Want a great flavor to your fish, salad oils or salads? Add Dill. Pickling and so many other choices the dill can be added to. Very easy to grow and the dark leaves are the dill weed. The flower heads are so attractive and give a flair to your herb garden.

Growing your own Herb Garden:

Make this year your time to start planting some herbs. Start with just a few of your favorites that you know you will use. A good beginner variety is, Parsley, dill, oregano, chives, basil, mint and thyme. You add as you go. Start your first herb garden with starter plants that are about 4 - 5 inches tall. You want to start off with having a herb garden that you are ready to admire and begin enjoying as soon as the plants mature just enough to have clippings and not kill the plant off.
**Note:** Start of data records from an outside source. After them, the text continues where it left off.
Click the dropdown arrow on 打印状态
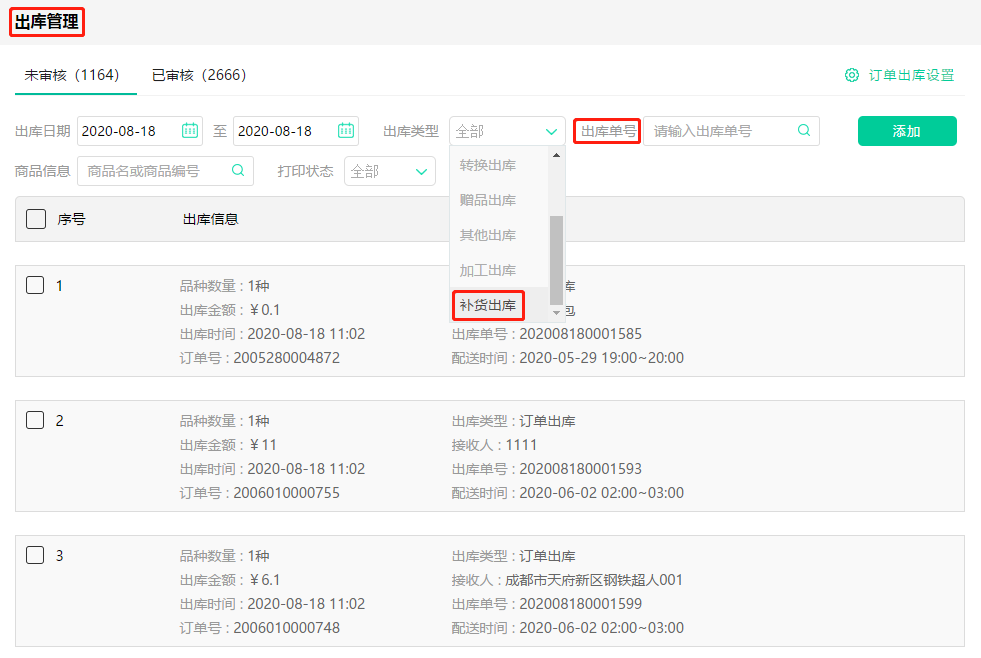The height and width of the screenshot is (658, 981). point(421,171)
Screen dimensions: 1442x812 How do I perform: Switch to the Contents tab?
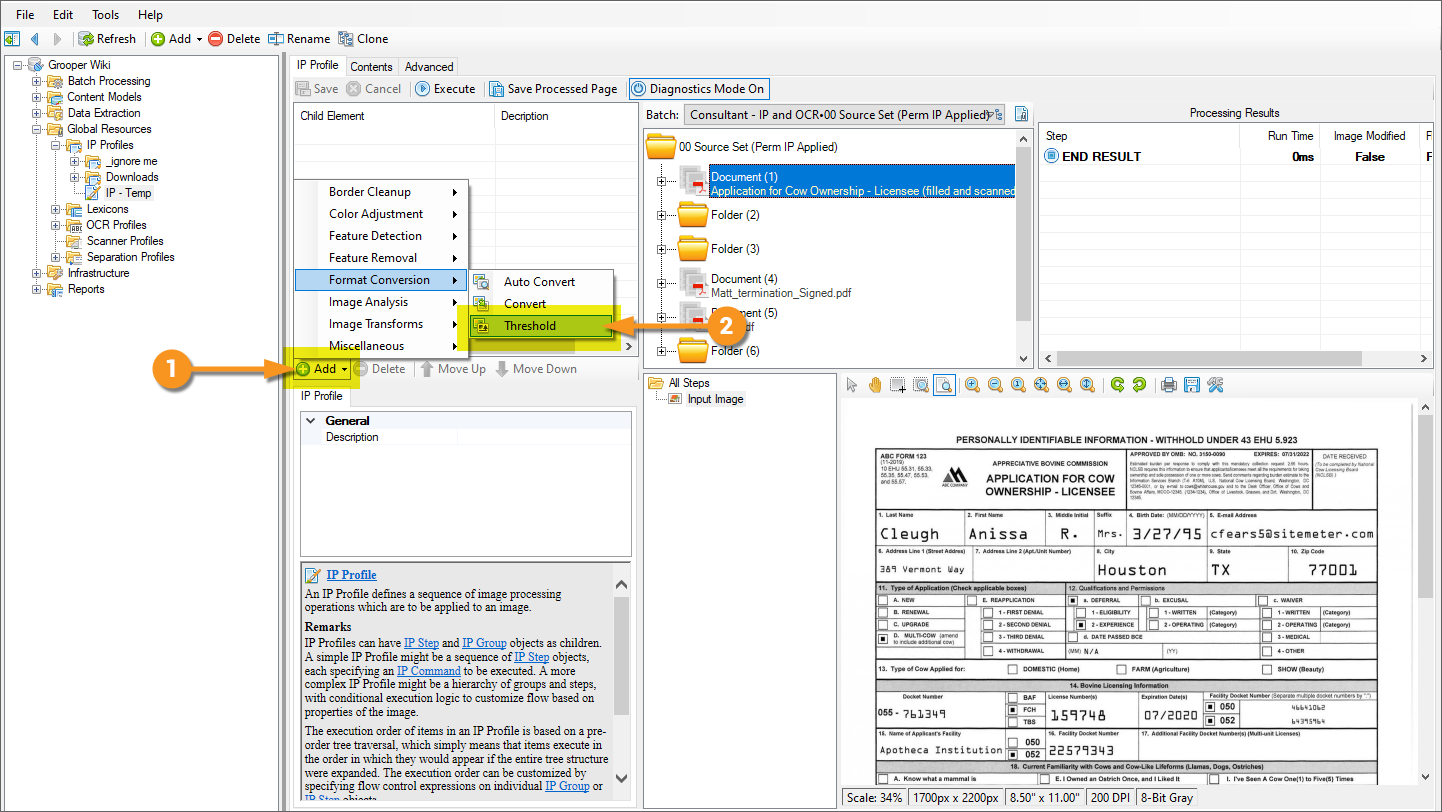371,67
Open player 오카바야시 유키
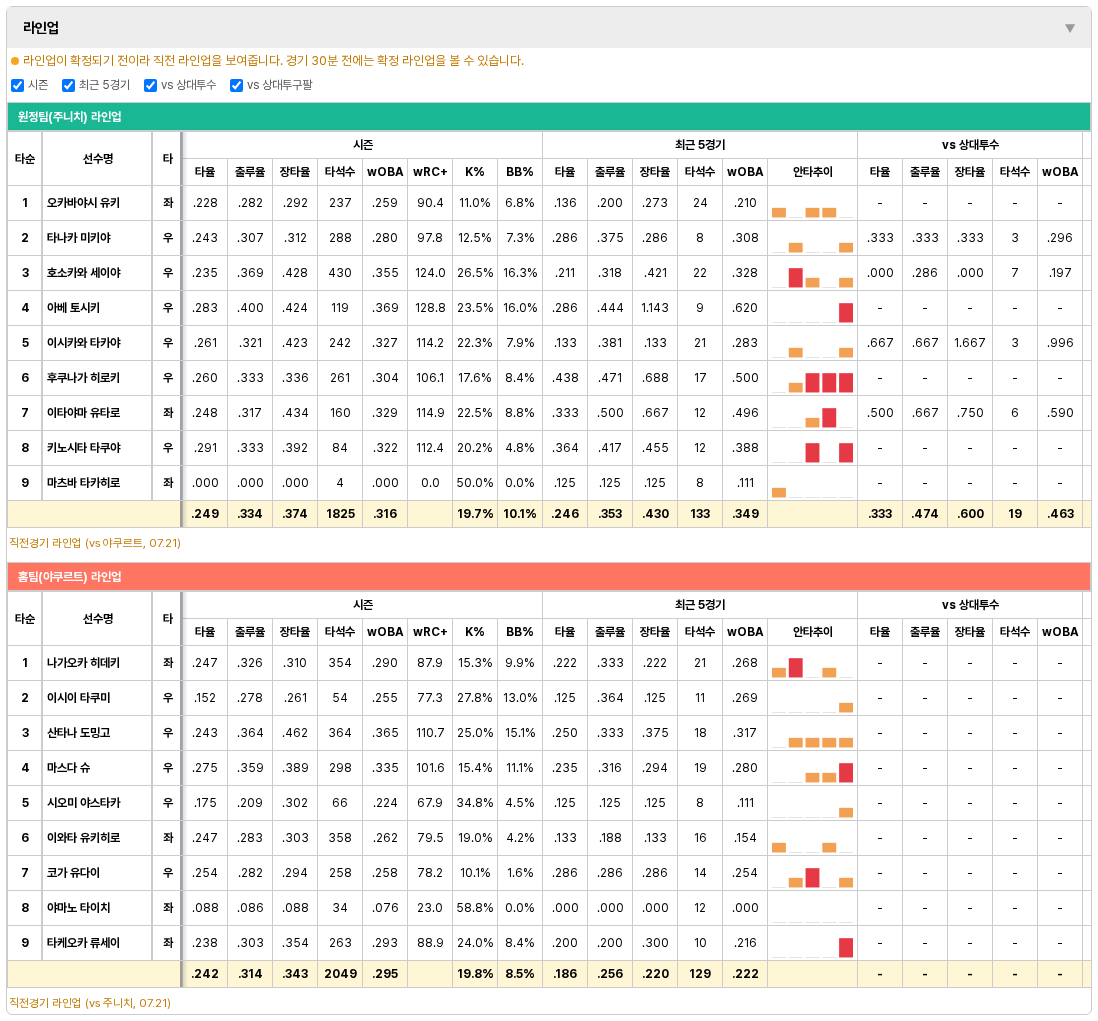Viewport: 1098px width, 1021px height. tap(83, 203)
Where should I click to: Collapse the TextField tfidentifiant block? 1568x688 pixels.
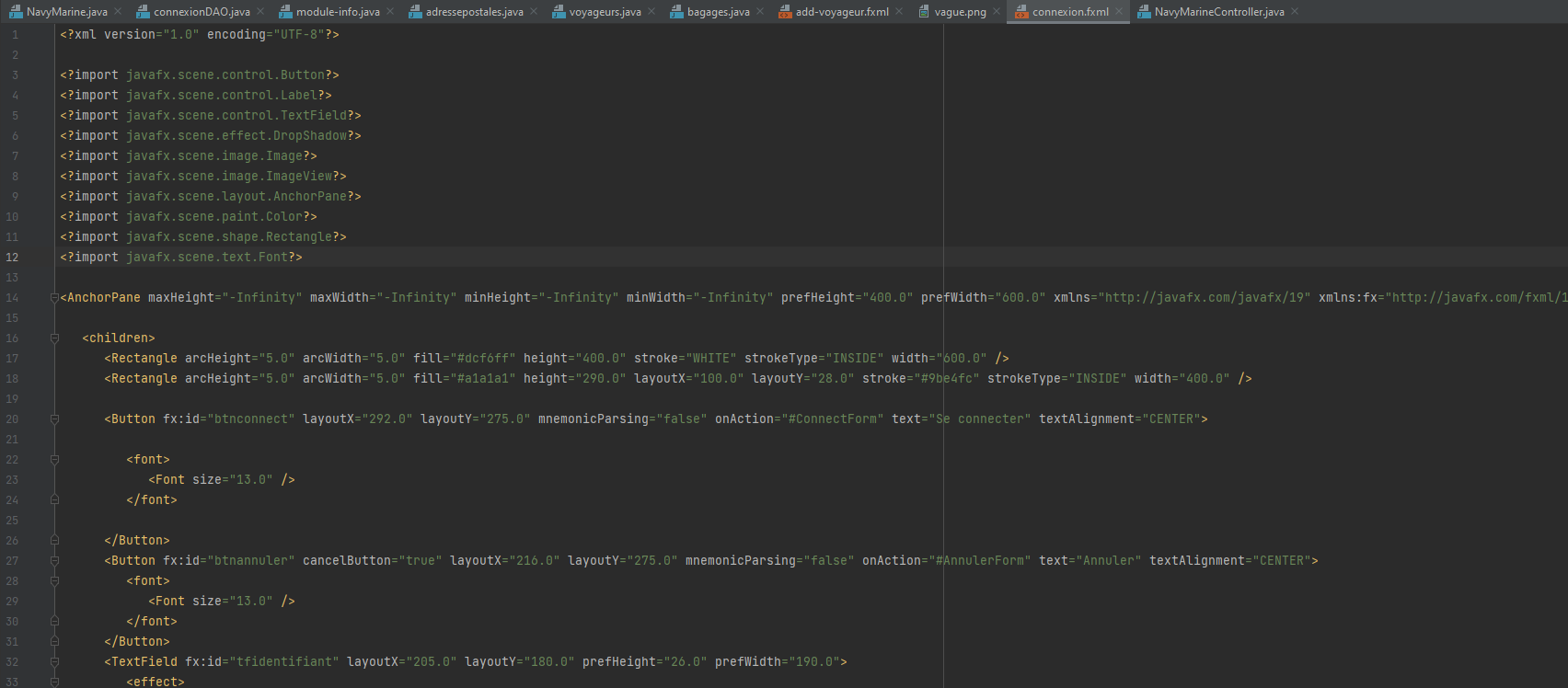[x=54, y=662]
Any place you want to grow your herbs will be just fine, whether they are in containers resting on your kitchen window shelf or a small outside area you have set aside just for herbs. You decide, as you will be the one caring for these mighty plants. By early summer, you won't believe how big and wonderful your starter plants have grown. In choosing your favorite herbs, remember they are not just to look nice, they are to enjoy in flavorful foods. Many of the selections mentioned are for, meats, sauces, soups and garden salads. Fresh mint is great for teas and ice cream. You will be clipping off dill all through the summer months to add a nice addition to your patio served garden salads. Herbs have so many other additional areas of use, but for the beginner, just start off thinking you are growing these fragrant plants for food flavoring and then advance to other areas of use, in adding them for medicinal uses.Herb gardens are a great gift to give to friends and family. Everyone should try their hands at growing a few simple herbs at some time during the spring and summer months. Take the Time to add herbs to any flower or vegetable garden area and watch a wonderful display of activity begin.